■ Teks yang Diberikan
- - -

Inilah cinta yang tidak sekadar kata, tapi nyata dalam pengorbanan. Cinta yang tumbuh dari iman, diuji oleh kefakiran, dan dibalas dengan ridha Allah.

Abu Bakar telah mengajarkan kepada kita bahwa puncak cinta adalah kerelaan—rela kehilangan dunia demi Sang Khalik. Dan ketika cinta itu tulus, bahkan kefakiran pun terasa sebagai kehormatan, bukan beban. Maka pantaslah ia mendapatkan salam dan ridha dari Allah, karena cintanya telah sampai pada derajat yang paling tinggi: ridha dalam setiap keadaan.

Dalam karyanya Al-Ghazali juga mengutip sebuah ungkapan yang selaras dengan ini, "Apa gunanya luka, bila itu membuatmu ridha?" - seolah ingin berkata bahwa jika Sang Tercinta ridha, maka rasa sakit pun menjadi manis dan luka tidak lagi terasa perih.

- - -

■ Yang Harus Dikerjakan
(1) Kutip bagian tulisan tentang cinta Abu Bakar di atas, mulai dari "Abu Bakar telah" sampai dengan "dalam setiap keadaan.".
(2) Tulis lanjutan tulisan tentang cinta Abu Bakar dan ridha Allah di atas, mulai setelah kalimat terakhirnya.

■ Daftar Butir
- - -

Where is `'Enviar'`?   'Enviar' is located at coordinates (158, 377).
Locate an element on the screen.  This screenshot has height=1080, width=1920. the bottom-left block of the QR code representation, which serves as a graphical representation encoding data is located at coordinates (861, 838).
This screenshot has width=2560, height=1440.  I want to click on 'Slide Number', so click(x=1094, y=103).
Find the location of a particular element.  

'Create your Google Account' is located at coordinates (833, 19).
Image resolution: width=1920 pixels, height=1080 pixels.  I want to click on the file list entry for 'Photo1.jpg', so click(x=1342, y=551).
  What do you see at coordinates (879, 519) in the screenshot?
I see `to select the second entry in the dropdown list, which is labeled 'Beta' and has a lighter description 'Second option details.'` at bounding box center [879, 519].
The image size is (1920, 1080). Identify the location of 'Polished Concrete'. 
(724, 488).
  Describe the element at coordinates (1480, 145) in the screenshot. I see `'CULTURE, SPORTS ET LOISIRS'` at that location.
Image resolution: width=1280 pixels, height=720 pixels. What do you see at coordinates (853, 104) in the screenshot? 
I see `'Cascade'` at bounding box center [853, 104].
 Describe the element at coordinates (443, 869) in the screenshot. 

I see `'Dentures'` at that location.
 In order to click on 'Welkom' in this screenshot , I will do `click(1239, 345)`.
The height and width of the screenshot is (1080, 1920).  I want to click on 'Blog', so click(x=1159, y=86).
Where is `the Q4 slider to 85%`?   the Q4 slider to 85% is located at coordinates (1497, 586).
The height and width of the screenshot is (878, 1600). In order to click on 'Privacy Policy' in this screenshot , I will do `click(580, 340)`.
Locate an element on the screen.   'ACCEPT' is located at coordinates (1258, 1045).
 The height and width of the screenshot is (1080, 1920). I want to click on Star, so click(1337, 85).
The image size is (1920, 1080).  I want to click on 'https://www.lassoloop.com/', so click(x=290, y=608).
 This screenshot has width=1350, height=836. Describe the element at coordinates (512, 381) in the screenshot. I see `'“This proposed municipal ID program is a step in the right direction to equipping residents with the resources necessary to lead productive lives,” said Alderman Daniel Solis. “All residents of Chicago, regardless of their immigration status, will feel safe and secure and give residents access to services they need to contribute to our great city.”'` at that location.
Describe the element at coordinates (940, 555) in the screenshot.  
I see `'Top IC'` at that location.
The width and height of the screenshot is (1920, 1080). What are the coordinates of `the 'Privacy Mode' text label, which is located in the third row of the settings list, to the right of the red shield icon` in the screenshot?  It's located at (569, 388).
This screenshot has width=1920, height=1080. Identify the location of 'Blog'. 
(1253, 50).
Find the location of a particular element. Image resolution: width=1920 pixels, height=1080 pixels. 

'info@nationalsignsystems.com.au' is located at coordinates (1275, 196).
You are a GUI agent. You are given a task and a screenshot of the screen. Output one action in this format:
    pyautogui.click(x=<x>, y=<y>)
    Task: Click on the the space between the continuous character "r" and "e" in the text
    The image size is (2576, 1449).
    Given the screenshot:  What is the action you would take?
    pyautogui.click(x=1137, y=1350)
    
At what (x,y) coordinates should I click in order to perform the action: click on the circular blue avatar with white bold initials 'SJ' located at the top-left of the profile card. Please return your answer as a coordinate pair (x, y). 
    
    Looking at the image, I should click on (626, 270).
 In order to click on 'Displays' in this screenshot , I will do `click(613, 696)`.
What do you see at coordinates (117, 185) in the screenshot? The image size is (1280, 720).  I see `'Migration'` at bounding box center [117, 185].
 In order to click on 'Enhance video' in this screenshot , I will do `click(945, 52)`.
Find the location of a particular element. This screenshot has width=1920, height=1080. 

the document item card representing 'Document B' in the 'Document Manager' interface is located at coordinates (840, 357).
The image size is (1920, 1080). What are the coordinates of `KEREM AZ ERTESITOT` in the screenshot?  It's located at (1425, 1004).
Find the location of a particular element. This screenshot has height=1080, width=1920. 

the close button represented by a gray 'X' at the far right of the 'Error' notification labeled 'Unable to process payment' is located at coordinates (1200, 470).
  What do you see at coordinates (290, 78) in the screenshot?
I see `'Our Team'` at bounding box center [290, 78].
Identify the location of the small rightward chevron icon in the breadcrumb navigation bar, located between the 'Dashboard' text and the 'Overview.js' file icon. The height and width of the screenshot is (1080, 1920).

- - -

■ Jawaban yang Diharapkan
(1)
Abu Bakar telah mengajarkan kepada kita bahwa puncak cinta adalah kerelaan—rela kehilangan dunia demi Sang Khalik. Dan ketika cinta itu tulus, bahkan kefakiran pun terasa sebagai kehormatan, bukan beban. Maka pantaslah ia mendapatkan salam dan ridha dari Allah, karena cintanya telah sampai pada derajat yang paling tinggi: ridha dalam setiap keadaan.

(2)
Kata-kata mutiara yang menggambarkan besarnya rasa cita
Ihya 'Ulum al-Din karya Imam Al-Ghazali

Cinta Abu Bakar kepada Allah dan Rasul-Nya adalah bentuk cinta tertinggi yang tumbuh dari keimanan sejati.

Namun, cinta seperti ini tidak hanya terbatas pada hubungan vertikal kepada Allah semata, melainkan juga menjalar pada siapa pun yang berada di jalan-Nya.

Inilah yang kemudian dijelaskan oleh para ulama sebagai bentuk cinta karena Allah—termasuk mencintai orang-orang saleh, alim, dan abid yang memperjuangkan agama-Nya.

Tak heran, para ulama pun menggambarkan cinta yang seperti ini dengan kata-kata yang menyentuh hati, seperti Imam Al-Ghazali yang menyimpulkan:

"Barangsiapa mencintai seorang alim, seorang abid, atau siapa saja yang berada di jalan kebaikan karena Allah, maka sesungguhnya cinta itu untuk Allah. Dan setiap cinta yang ditujukan kepada Allah, akan dibalas dengan pahala sesuai kadar kekuatan cinta itu sendiri."

Apa yang Bisa Kita Pelajari dari Kisah Ini?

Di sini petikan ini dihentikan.